REQUIRED WORK ▸ Each line that holds the word "computer" counts once; give the total for the records below and nothing else.
───── INPUT
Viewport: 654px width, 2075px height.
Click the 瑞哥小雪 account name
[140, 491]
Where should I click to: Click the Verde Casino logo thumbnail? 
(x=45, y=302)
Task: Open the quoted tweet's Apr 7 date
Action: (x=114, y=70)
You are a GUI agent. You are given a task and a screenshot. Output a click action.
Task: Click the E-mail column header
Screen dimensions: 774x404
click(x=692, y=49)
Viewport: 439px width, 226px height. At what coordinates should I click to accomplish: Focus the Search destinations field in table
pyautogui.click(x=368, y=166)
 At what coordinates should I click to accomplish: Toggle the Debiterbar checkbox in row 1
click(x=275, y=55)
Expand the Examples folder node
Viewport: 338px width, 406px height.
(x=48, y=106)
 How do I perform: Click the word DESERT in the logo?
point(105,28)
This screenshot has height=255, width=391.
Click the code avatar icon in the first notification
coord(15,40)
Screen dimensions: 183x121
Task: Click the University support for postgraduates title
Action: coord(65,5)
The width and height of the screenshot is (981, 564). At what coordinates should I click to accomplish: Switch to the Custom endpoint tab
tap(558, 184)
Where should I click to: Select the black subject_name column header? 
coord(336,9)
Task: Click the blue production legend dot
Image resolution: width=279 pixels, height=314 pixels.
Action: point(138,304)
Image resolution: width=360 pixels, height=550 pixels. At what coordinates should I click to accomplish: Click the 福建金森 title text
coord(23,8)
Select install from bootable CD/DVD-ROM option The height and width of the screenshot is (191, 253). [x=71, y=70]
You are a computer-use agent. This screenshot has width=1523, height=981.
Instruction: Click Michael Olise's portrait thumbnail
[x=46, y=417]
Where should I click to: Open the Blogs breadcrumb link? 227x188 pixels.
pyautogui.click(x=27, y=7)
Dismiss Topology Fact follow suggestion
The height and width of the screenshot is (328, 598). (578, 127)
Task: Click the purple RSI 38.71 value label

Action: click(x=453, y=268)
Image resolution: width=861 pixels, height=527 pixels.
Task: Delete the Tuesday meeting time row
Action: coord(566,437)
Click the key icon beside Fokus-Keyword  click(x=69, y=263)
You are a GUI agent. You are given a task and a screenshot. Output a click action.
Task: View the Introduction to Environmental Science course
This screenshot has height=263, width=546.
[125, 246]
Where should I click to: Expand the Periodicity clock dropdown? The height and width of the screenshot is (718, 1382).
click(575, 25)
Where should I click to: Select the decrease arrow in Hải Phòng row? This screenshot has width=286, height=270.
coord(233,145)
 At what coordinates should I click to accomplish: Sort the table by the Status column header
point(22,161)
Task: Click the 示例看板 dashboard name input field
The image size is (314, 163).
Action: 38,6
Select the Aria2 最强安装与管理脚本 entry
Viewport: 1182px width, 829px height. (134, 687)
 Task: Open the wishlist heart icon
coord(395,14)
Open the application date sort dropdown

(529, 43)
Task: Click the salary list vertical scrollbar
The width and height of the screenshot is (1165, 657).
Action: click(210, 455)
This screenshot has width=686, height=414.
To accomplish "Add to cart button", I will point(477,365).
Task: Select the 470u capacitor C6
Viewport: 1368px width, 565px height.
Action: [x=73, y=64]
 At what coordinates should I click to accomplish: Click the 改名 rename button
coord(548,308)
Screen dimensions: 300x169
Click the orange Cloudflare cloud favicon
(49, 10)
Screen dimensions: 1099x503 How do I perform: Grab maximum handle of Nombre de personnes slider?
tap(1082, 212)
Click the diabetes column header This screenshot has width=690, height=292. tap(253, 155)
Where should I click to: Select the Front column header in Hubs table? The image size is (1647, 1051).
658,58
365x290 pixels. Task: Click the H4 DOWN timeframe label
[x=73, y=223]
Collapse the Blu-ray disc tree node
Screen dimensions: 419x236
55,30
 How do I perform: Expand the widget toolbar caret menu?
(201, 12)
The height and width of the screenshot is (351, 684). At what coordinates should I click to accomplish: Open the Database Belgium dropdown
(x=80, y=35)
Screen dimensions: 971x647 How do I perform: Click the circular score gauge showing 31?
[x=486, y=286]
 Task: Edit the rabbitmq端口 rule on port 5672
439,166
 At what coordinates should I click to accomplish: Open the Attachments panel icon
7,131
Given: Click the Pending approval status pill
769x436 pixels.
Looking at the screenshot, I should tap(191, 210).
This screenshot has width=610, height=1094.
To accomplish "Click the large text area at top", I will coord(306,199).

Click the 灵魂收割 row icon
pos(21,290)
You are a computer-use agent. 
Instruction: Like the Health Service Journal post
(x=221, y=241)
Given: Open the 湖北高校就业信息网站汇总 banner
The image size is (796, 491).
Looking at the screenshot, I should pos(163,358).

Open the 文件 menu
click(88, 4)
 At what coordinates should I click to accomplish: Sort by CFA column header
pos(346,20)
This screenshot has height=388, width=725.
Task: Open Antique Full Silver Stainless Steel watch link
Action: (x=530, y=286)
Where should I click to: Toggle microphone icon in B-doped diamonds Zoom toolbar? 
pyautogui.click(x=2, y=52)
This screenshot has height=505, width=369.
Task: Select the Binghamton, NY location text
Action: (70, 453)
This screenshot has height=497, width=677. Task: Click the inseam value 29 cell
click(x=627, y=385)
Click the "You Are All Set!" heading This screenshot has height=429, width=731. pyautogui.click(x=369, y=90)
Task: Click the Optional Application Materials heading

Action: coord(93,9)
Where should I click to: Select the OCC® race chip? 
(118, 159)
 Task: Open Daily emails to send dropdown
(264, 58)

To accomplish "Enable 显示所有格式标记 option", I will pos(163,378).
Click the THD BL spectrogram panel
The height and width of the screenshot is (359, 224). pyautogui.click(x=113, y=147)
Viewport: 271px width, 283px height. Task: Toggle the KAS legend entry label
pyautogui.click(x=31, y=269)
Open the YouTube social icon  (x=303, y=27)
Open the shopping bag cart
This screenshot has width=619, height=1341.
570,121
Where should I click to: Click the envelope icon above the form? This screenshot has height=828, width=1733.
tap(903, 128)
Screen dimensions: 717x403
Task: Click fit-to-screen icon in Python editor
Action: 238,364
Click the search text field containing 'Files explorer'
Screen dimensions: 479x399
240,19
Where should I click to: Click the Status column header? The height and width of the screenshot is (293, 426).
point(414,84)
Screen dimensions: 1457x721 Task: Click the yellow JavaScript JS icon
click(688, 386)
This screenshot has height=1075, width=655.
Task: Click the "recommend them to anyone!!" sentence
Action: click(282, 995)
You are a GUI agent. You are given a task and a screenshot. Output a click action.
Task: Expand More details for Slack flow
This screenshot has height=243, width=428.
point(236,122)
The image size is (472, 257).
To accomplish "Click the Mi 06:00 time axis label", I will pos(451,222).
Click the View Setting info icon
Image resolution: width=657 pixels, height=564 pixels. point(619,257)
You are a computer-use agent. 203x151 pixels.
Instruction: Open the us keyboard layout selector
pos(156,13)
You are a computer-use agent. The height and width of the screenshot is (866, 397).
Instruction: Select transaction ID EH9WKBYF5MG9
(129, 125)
──────────
REPLY ▸ 4